■ Exercise:
Pull out every one of the rows below and repeat each line unchanged.

───── Information provided

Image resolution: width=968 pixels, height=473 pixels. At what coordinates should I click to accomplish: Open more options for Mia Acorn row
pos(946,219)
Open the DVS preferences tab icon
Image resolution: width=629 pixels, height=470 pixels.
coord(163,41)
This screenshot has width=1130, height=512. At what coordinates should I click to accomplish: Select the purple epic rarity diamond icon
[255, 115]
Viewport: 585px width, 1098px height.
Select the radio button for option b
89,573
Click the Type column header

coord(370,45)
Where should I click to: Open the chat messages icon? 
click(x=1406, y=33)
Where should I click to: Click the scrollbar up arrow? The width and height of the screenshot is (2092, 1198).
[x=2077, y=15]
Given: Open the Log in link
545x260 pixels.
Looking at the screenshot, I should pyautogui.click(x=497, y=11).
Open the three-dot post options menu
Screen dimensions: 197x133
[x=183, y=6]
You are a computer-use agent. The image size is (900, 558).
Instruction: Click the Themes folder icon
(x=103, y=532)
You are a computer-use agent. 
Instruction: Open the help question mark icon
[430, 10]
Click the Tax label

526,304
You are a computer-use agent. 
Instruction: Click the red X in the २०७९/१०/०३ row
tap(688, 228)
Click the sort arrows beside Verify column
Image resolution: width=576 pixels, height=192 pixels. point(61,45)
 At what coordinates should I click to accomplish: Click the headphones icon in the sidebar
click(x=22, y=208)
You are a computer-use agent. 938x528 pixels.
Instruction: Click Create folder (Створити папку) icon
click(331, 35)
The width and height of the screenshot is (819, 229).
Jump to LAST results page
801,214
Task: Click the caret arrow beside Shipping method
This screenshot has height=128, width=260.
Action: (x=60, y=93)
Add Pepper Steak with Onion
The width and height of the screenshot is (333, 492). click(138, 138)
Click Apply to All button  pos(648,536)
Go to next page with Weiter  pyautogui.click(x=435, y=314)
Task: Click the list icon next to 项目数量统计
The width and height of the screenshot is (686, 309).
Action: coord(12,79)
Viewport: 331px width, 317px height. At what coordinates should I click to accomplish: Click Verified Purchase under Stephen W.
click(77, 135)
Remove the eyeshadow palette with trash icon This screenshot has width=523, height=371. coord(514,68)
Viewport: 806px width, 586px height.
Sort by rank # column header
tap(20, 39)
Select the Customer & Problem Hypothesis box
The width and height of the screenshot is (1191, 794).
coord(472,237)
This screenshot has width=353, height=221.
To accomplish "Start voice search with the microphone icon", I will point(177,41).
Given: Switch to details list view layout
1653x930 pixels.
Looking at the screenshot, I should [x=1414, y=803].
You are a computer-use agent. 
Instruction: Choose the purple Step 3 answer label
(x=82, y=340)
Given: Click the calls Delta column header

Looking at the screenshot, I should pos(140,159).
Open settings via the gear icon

──────────

■ Exercise output:
Image resolution: width=968 pixels, height=473 pixels. At what coordinates should I click to accomplish: Open more options for Mia Acorn row
pos(946,219)
Open the DVS preferences tab icon
Image resolution: width=629 pixels, height=470 pixels.
coord(163,41)
This screenshot has width=1130, height=512. At what coordinates should I click to accomplish: Select the purple epic rarity diamond icon
[255, 115]
Viewport: 585px width, 1098px height.
Select the radio button for option b
89,573
Click the Type column header

coord(370,45)
Where should I click to: Open the chat messages icon? 
click(x=1406, y=33)
Where should I click to: Click the scrollbar up arrow? The width and height of the screenshot is (2092, 1198).
[x=2077, y=15]
Given: Open the Log in link
545x260 pixels.
Looking at the screenshot, I should pyautogui.click(x=497, y=11).
Open the three-dot post options menu
Screen dimensions: 197x133
[x=183, y=6]
You are a computer-use agent. The image size is (900, 558).
Instruction: Click the Themes folder icon
(x=103, y=532)
You are a computer-use agent. 
Instruction: Open the help question mark icon
[430, 10]
Click the Tax label

526,304
You are a computer-use agent. 
Instruction: Click the red X in the २०७९/१०/०३ row
tap(688, 228)
Click the sort arrows beside Verify column
Image resolution: width=576 pixels, height=192 pixels. point(61,45)
 At what coordinates should I click to accomplish: Click the headphones icon in the sidebar
click(x=22, y=208)
You are a computer-use agent. 938x528 pixels.
Instruction: Click Create folder (Створити папку) icon
click(331, 35)
The width and height of the screenshot is (819, 229).
Jump to LAST results page
801,214
Task: Click the caret arrow beside Shipping method
This screenshot has height=128, width=260.
Action: (x=60, y=93)
Add Pepper Steak with Onion
The width and height of the screenshot is (333, 492). click(138, 138)
Click Apply to All button  pos(648,536)
Go to next page with Weiter  pyautogui.click(x=435, y=314)
Task: Click the list icon next to 项目数量统计
The width and height of the screenshot is (686, 309).
Action: coord(12,79)
Viewport: 331px width, 317px height. At what coordinates should I click to accomplish: Click Verified Purchase under Stephen W.
click(77, 135)
Remove the eyeshadow palette with trash icon This screenshot has width=523, height=371. coord(514,68)
Viewport: 806px width, 586px height.
Sort by rank # column header
tap(20, 39)
Select the Customer & Problem Hypothesis box
The width and height of the screenshot is (1191, 794).
coord(472,237)
This screenshot has width=353, height=221.
To accomplish "Start voice search with the microphone icon", I will point(177,41).
Given: Switch to details list view layout
1653x930 pixels.
Looking at the screenshot, I should [x=1414, y=803].
You are a computer-use agent. 
Instruction: Choose the purple Step 3 answer label
(x=82, y=340)
Given: Click the calls Delta column header

Looking at the screenshot, I should pos(140,159).
Open settings via the gear icon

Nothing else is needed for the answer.